LE BERGER, un roman de Anne Boquel.


Lucie est conservatrice d’un petit musée de l’Oise. Rien ne va vraiment mal dans sa vie, rien ne va vraiment bien non plus. Le jour où une amie l’embarque dans un groupe de prière, son existence prend une couleur plus joyeuse. Elle se sent revivre. D’autant que le Berger et maître à penser de la communauté lui fait intégrer le cercle restreint des initiés. Sans le mesurer, elle consacre bientôt toute son énergie à la Fraternité, négligeant son entourage.

L’incompréhension gagne ses proches, qui, désarmés, la voient s’éloigner d’eux. Mais, lorsqu’ils s’en inquiètent, leurs questions se heurtent au silence. Dans son désordre enfiévré, jusqu’où Lucie poussera-t-elle le zèle ?
Premier roman captivant, poignant portrait d’une jeune femme en plein désarroi, Le Berger dépeint sans complaisance la réalité sordide des mouvements sectaires, tout en s’interrogeant sur la quête de spiritualité dans nos sociétés individualistes.
Anne Boquel vit et enseigne à Lyon. Elle a coécrit avec Étienne Kern plusieurs essais remarqués sur la littérature et les écrivains.

Lucie n’a ni une vie exubérante ni merveilleuse. Elle vivote tant bien que mal entre son travail de conservatrice et son appartement. Côté sentimental, sa dernière relation bat de l’aile. Côté familial, la relation avec ses parents est instable, voire conflictuelle par moment. Elle n’a jamais sur trouver sa place. Lucie commence à s’ennuyer et tombe progressivement dans un accablement dont elle a du mal à immerger. Lucie n’est pas le genre de femme expansive et n’aime pas déblatérer sur sa vie monotone. Son amie et sa collègue du musée, Mariette, lui propose de participer à un groupe de prière.
Jusqu’à présent, elle ne s’est jamais questionnée sur la religion. Ni athée, ni pratiquante, ce domaine-là ne lui est pas familier. Cette première réunion se déroule dans un brouillard déconcertant. Décontenancée par l’étrange et mystérieux Berger, par l’engouement des fidèles, elle ne s’avoue pas convaincue mais pas non plus repoussée.

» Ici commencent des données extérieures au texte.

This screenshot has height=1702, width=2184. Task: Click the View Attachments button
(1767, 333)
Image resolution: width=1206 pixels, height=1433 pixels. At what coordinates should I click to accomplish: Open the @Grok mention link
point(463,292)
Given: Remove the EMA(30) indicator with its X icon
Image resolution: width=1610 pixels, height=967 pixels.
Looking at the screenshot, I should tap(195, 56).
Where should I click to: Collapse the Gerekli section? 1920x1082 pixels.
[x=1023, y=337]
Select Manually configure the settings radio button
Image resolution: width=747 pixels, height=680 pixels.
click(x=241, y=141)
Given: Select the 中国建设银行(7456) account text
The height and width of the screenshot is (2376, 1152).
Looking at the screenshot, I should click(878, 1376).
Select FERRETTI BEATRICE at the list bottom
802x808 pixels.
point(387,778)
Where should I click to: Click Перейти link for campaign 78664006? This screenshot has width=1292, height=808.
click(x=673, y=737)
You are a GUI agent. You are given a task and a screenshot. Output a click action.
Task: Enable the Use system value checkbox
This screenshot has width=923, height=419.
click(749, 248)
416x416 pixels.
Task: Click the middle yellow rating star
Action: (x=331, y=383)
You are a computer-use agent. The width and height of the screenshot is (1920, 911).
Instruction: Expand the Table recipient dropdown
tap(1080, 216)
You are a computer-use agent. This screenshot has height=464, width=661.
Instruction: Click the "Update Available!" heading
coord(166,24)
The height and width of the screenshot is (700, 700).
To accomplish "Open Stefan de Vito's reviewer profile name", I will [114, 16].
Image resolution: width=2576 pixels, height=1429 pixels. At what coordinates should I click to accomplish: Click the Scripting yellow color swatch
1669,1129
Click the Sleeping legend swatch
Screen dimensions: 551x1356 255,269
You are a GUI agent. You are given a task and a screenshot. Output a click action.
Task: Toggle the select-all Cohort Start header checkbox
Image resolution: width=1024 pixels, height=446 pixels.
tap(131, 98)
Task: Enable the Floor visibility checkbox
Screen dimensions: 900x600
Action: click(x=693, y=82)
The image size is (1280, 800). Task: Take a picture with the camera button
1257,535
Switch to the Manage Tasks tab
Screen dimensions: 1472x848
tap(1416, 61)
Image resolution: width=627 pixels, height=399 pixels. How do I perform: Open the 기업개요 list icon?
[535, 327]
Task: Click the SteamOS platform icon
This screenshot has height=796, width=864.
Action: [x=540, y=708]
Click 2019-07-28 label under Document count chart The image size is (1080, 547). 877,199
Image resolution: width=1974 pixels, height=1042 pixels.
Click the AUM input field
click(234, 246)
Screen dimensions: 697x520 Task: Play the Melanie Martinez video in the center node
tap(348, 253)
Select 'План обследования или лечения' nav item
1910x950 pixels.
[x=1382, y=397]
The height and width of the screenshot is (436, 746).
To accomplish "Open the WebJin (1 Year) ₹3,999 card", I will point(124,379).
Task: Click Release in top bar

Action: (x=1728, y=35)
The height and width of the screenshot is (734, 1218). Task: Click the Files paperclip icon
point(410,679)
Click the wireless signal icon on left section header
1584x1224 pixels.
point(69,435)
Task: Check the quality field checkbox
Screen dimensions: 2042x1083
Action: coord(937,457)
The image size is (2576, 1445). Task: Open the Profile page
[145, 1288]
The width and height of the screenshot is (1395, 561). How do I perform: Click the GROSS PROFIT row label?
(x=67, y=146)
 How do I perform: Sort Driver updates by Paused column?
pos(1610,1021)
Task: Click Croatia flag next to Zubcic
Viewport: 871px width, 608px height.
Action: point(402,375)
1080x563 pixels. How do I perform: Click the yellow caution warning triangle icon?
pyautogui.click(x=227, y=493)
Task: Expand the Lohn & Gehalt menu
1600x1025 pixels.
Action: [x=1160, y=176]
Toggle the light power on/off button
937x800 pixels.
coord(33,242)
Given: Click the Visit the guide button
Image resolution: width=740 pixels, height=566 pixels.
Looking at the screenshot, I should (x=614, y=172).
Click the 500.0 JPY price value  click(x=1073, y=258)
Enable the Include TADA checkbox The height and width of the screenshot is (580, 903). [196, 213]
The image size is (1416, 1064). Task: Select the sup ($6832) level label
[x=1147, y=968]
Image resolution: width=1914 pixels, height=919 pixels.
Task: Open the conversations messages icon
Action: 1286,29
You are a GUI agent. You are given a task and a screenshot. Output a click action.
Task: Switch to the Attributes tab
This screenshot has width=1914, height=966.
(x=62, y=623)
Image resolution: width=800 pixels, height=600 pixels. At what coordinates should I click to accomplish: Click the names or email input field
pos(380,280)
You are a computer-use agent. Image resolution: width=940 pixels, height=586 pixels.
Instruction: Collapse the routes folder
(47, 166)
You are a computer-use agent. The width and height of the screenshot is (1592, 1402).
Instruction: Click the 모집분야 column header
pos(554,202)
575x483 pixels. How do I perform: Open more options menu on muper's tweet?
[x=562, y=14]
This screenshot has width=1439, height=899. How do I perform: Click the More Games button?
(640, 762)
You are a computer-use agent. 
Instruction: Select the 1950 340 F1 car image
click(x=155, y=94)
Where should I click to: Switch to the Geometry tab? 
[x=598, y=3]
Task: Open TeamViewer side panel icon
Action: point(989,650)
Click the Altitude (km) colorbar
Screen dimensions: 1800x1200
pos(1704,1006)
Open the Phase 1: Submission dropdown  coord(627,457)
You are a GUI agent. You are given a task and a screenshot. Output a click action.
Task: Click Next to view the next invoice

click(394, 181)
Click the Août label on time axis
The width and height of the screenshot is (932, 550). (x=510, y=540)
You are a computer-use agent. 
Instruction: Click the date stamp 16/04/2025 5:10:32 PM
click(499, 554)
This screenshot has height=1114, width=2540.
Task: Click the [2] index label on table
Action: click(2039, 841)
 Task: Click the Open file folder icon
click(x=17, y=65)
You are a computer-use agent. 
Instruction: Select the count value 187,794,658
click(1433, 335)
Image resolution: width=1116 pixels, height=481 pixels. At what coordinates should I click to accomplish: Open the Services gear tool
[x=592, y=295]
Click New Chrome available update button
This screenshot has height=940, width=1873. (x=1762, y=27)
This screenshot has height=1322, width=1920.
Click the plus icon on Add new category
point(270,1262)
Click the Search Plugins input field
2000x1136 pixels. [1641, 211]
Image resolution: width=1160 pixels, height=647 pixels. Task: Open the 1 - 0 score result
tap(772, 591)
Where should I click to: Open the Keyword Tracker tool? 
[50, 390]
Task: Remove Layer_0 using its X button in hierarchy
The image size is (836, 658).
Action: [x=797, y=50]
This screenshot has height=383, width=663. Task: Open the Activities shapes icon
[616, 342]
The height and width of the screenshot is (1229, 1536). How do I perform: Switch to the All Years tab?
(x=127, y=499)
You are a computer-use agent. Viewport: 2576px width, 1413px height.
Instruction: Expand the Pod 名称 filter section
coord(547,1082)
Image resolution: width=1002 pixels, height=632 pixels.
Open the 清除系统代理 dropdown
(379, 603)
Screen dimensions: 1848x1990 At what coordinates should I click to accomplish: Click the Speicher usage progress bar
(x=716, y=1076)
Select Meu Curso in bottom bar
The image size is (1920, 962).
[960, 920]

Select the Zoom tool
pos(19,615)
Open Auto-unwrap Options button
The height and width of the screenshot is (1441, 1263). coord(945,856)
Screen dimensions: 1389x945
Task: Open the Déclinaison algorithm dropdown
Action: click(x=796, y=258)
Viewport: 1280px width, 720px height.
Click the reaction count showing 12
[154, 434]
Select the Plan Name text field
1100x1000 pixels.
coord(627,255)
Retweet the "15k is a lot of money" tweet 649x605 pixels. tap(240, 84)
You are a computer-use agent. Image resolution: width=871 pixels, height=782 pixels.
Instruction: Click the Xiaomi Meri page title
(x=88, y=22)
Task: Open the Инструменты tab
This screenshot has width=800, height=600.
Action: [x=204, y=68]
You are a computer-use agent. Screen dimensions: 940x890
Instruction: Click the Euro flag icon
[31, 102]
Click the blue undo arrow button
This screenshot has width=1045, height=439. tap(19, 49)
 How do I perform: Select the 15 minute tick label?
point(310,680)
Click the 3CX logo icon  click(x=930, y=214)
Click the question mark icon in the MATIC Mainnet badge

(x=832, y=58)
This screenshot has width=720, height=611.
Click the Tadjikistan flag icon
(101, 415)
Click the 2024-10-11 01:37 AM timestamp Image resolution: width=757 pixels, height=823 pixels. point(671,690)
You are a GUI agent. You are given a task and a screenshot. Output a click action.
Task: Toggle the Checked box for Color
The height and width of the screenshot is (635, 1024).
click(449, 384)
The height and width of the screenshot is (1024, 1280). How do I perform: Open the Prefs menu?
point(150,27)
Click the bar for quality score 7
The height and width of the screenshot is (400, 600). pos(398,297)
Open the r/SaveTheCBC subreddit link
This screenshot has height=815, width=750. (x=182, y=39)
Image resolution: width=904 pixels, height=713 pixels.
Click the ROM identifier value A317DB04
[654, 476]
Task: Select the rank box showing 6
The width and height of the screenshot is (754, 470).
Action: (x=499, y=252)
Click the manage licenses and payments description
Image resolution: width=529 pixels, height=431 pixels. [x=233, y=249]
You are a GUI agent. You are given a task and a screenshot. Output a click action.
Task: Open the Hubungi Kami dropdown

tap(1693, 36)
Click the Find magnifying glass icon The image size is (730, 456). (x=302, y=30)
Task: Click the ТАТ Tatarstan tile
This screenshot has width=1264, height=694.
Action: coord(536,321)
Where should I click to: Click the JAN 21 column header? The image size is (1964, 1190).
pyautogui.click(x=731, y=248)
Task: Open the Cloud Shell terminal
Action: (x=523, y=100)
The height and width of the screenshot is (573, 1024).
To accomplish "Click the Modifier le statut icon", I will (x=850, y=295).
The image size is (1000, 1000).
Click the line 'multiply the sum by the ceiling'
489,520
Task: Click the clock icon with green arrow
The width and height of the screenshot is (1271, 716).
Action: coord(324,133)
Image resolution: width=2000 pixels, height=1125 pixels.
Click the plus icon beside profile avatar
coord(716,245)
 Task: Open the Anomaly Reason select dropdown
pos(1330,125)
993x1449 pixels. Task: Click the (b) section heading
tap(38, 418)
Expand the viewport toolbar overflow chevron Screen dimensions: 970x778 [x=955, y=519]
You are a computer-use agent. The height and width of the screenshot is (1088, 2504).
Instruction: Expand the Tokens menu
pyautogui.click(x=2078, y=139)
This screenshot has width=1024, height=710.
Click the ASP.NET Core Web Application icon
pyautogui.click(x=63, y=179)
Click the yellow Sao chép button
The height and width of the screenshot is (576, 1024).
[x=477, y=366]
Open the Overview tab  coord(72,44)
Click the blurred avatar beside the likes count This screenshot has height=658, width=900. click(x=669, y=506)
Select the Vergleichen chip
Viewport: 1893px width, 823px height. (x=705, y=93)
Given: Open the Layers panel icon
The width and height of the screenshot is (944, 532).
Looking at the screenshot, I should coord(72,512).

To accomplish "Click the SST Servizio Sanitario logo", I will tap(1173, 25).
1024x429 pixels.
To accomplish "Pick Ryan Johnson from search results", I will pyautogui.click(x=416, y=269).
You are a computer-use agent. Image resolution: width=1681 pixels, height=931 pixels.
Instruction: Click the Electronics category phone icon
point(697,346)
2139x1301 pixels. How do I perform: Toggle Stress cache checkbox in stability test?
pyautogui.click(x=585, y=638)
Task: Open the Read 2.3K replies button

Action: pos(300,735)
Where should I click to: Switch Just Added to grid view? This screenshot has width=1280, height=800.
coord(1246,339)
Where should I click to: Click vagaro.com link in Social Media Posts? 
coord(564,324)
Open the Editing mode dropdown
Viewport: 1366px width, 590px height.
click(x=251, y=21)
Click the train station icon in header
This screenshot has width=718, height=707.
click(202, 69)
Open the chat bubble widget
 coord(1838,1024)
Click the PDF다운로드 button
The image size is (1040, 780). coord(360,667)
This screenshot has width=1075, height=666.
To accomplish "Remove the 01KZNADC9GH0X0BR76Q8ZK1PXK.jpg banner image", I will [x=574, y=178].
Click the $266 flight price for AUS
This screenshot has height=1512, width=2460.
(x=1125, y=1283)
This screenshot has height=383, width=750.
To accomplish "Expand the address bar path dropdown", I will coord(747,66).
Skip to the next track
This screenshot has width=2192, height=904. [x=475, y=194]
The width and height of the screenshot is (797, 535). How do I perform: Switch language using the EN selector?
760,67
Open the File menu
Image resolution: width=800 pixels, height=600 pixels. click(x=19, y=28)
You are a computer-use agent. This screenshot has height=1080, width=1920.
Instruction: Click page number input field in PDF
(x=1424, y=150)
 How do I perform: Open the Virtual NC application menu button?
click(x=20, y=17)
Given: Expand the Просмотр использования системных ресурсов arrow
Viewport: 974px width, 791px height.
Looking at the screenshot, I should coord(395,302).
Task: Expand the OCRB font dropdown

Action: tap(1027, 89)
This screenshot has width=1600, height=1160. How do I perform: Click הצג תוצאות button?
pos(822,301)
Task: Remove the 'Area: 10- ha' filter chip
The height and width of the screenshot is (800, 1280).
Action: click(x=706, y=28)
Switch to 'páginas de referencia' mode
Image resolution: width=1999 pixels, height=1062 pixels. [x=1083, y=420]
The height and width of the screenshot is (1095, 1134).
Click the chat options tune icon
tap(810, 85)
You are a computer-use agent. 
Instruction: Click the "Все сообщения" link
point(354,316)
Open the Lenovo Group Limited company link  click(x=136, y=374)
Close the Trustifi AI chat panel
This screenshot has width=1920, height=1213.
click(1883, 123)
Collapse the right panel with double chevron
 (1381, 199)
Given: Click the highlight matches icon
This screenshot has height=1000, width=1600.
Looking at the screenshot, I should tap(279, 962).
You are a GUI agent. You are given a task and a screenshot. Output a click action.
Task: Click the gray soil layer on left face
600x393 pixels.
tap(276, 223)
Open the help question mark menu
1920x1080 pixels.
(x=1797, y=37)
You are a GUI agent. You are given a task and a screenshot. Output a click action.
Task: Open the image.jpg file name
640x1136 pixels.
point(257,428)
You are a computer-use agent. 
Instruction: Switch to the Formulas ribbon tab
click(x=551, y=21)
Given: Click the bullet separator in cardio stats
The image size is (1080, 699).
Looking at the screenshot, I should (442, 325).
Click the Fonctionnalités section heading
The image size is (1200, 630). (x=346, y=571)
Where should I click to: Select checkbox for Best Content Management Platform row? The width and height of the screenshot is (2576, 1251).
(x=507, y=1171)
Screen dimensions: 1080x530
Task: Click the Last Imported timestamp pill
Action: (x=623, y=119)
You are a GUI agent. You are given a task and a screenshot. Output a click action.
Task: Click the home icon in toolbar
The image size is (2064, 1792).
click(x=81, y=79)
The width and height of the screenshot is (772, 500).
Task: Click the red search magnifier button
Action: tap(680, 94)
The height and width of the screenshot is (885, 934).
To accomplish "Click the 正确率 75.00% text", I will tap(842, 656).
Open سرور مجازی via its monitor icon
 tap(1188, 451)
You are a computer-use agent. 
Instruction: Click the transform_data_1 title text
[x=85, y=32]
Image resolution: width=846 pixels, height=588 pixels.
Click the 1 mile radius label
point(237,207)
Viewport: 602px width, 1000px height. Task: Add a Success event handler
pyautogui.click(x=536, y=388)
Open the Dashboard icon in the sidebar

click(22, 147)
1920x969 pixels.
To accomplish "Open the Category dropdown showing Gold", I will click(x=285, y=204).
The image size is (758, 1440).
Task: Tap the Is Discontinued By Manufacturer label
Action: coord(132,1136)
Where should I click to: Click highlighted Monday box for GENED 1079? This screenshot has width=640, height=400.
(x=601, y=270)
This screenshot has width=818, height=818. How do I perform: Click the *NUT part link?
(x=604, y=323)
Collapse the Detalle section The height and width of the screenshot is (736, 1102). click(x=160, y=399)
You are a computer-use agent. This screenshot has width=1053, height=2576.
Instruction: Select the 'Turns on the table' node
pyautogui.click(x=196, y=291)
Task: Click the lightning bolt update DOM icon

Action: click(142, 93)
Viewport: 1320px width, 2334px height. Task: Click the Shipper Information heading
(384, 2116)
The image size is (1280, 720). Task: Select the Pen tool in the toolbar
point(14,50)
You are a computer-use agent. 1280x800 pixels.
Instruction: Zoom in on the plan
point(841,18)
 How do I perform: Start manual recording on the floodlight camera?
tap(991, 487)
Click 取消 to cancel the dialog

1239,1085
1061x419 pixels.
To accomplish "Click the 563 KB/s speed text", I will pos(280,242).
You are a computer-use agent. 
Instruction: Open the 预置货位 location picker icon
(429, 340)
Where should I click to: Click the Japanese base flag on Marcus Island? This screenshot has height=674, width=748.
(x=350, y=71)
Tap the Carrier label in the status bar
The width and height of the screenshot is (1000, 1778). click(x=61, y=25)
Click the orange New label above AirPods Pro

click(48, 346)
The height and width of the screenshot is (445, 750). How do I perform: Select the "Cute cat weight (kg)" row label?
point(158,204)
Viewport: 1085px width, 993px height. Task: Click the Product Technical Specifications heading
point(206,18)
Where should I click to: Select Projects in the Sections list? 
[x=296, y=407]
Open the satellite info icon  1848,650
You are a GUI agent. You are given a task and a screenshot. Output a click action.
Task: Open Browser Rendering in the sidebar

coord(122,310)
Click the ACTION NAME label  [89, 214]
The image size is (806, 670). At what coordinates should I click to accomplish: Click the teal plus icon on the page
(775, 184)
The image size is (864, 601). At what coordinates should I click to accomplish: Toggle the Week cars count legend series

La curiosité l’emporte, elle se rend ainsi aux autres rencontres. Puis une sorte de magie s’opère, les prières, la manière de vivre correspondent aux attentes de Lucie. Poussant l’introspection bien plus loin, elle intègre le cercle très fermé des fidèles. Ainsi commence la nouvelle vie de Lucie avec un regard nouveau sur ses attentes personnelles et morales. L’aide fraternelle, financière s’ajoutent à tout ses efforts. Peu à peu apparaît une Lucie décharnée, envoûtée par le Berger (voire amoureuse), manipulée et toujours poussée vers des limites innommables. Une chute cruelle où, seule, elle pourra s’en sortir.

 

Le sujet des sectes est largement répandu dans la littérature. Ce n’est donc pas la première fois que je l’aborde au cours de mes lectures. Anne Boquel propose un roman axé sur les émotions du personnage principal. Accentuée, la descente en enfer est insidieuse et véritablement bouleversante. Tous ces sentiments mis en exergue, reflètent l’état émotionnel et instable de Lucie. La frontière est réellement floue entre la manipulation psychique, l’enrôlement et la volonté propre due au libre arbitre de l’héroïne. Anne Boquel suit un schéma simple et terriblement efficace des quatre grandes phases de l’endoctrinement qui sont l’approche, la séduction, la persuasion et l’aliénation. Ces dernières sont remarquables tout au long du roman. Je sors de cette lecture terriblement mitigée. A mon sens l’auteure a survolé le sujet sans véritablement exercer un certain développement du personnage. J’ai eu cette impression de rester en surface du thème. Finalement il n’y a rien d’hors norme, d’atypique. La présence des parents est quelque mise de côté et le rôle masculin « du sauveur » n’apparaît qu’à la fin et encore minimisé. Un léger goût d’inachevé même si toutefois le personnage de Lucie est remarquable tout comme la mise en scène. Un scénario vraiment trop simple pour cette thématique conséquente. Mais souvent la simplicité suffit à faire réagir et à apprécier le sujet à un lecteur novice.